Rookie is an online magazine that focuses on the importance of fashion, feminism, pop culture obsessions and Fiona Apple lyrics. It is the brain-child of fashion icon and professional fangirl herself Tavi Gevinson, who started the magazine when she was fifteen because she felt she couldn’t find a magazine that respected and acknowledged the awesomeness and potential of teenage girls. Every year she puts out a print yearbook just like high schools do, but “what is at the heart of the work you see in all four Yearbooks is not a celebration of the glory of high school but an earnest look at what it means to be a person,” as she said in the Editor’s letter in Yearbook Four. The publication of Rookie Yearbook Four marks the “graduation” of a beloved online magazine for teen girls into something abstractly more adult.

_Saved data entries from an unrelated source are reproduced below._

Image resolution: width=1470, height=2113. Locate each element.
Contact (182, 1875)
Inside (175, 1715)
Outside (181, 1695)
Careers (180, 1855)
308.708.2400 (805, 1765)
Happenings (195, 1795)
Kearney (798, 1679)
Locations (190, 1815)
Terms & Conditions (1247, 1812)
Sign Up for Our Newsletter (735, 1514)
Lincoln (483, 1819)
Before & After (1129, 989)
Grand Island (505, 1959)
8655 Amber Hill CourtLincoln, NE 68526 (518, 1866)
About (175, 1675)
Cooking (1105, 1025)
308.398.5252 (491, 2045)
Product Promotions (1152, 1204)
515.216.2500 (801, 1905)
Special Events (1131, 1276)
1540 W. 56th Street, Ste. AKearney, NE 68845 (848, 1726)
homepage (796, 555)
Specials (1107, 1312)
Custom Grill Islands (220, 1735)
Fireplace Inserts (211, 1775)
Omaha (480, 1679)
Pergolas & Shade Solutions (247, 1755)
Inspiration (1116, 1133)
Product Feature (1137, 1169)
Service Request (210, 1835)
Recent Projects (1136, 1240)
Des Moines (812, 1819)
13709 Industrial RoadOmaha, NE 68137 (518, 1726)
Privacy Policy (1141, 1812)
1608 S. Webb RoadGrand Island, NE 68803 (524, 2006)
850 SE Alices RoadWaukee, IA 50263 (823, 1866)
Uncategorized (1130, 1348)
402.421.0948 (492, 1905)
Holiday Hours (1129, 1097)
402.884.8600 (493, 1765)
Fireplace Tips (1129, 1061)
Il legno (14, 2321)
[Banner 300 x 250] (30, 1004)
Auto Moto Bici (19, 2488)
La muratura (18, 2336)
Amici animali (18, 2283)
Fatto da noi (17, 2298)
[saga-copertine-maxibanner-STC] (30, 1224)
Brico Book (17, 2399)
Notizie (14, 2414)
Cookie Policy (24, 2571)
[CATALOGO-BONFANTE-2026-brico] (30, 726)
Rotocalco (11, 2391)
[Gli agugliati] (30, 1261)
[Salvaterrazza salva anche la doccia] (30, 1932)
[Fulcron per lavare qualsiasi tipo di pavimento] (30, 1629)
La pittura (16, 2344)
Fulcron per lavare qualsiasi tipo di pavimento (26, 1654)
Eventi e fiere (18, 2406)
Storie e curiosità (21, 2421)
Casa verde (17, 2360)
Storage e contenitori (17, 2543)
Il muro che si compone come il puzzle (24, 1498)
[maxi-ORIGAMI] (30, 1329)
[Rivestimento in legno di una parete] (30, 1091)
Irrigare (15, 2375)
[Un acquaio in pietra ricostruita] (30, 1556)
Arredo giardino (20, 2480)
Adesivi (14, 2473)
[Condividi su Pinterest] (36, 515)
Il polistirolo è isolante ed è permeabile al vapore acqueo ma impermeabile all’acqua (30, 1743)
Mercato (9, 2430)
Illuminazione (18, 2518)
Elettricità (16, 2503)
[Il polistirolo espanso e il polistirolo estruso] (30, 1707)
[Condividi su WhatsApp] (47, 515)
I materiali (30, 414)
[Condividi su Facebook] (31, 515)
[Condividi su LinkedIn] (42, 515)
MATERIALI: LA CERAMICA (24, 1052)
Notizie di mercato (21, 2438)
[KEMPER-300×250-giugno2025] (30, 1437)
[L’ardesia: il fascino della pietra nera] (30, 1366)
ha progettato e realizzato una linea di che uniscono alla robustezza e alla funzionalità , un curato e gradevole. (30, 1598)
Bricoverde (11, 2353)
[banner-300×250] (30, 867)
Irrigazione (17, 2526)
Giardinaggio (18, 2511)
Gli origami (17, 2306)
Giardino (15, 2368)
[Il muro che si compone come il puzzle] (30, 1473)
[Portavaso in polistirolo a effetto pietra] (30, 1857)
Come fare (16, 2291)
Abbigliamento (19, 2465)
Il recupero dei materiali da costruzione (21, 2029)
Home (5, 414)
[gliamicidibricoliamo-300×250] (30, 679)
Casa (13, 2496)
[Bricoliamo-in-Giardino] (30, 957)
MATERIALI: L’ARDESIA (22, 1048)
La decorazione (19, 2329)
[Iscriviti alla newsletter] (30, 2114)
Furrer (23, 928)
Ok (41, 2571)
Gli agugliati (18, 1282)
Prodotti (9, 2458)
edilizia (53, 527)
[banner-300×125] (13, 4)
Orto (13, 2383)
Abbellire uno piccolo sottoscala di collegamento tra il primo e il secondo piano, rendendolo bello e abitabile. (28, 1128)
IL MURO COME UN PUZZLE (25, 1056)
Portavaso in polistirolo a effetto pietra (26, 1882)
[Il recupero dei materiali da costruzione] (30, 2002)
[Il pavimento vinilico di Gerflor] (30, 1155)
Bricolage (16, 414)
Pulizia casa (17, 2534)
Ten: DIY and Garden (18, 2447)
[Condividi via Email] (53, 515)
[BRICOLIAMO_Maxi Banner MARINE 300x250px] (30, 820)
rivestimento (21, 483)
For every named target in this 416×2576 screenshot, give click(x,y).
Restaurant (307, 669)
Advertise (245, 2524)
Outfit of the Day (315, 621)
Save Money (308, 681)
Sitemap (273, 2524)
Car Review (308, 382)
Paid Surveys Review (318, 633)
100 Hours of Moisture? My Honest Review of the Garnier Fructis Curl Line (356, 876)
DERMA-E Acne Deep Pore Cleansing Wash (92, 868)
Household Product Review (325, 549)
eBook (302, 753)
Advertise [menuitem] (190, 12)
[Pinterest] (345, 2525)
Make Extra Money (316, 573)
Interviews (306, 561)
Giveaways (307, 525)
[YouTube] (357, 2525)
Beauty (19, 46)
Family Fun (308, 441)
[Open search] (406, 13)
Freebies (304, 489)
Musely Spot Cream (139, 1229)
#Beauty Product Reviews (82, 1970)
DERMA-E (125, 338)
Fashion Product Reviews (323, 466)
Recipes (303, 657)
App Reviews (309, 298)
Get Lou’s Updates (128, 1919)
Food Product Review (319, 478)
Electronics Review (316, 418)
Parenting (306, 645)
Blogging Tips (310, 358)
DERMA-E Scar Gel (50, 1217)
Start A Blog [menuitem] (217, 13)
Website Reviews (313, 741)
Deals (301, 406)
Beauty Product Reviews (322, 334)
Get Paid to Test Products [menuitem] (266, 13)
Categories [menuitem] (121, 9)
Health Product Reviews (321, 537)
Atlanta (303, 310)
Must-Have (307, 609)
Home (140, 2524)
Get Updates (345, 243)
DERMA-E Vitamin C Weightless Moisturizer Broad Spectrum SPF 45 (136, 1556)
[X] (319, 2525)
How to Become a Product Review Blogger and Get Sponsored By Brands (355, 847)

On Sunday, October 25th Tavi Gevinson came to the Brattle Theatre in Cambridge on her Rookie Yearbook Four tour. She read from three of her recent editor’s letters and talked about the culmination of her experiences doing and learning from Rookie. She then answered questions from the audience and closed with a book signing.

Gevinson’s writing is honest, intellectual and chock-full of references to Beyonce. Her presentation at Brattle Theater was no different. She pulled quotes from the likes of Eleanor Roosevelt to Taylor Swift lyrics to address topics such as body image and healthy relationships. It was made clear that Rookie magazine is far from over, but this fourth Yearbook does mean a transition of sorts. Gevinson spoke about the self-consciousness that comes with the expectations of being an adult. Funnily enough, she said during the Q&A, “The only thing that made me recoil was when it [Rookie] was written about in adult publications and I was like these aren’t the eyes we want!”

So perhaps Rookie isn’t moving in an “adult” direction at all, but just a new direction. Gevinson read from an editor’s letter she wrote in August addressing her new haircut, modeled after the one Mia Farrow got which supposedly led Frank Sinatra to divorce her: “I cut my hair because I would rather become a new person than remain the ghost of a past one,” Gevinson wrote. It seems the same holds true for Rookie. With this senior Yearbook having come and gone and Gevinson having graduated high school herself, a change just might be brewing.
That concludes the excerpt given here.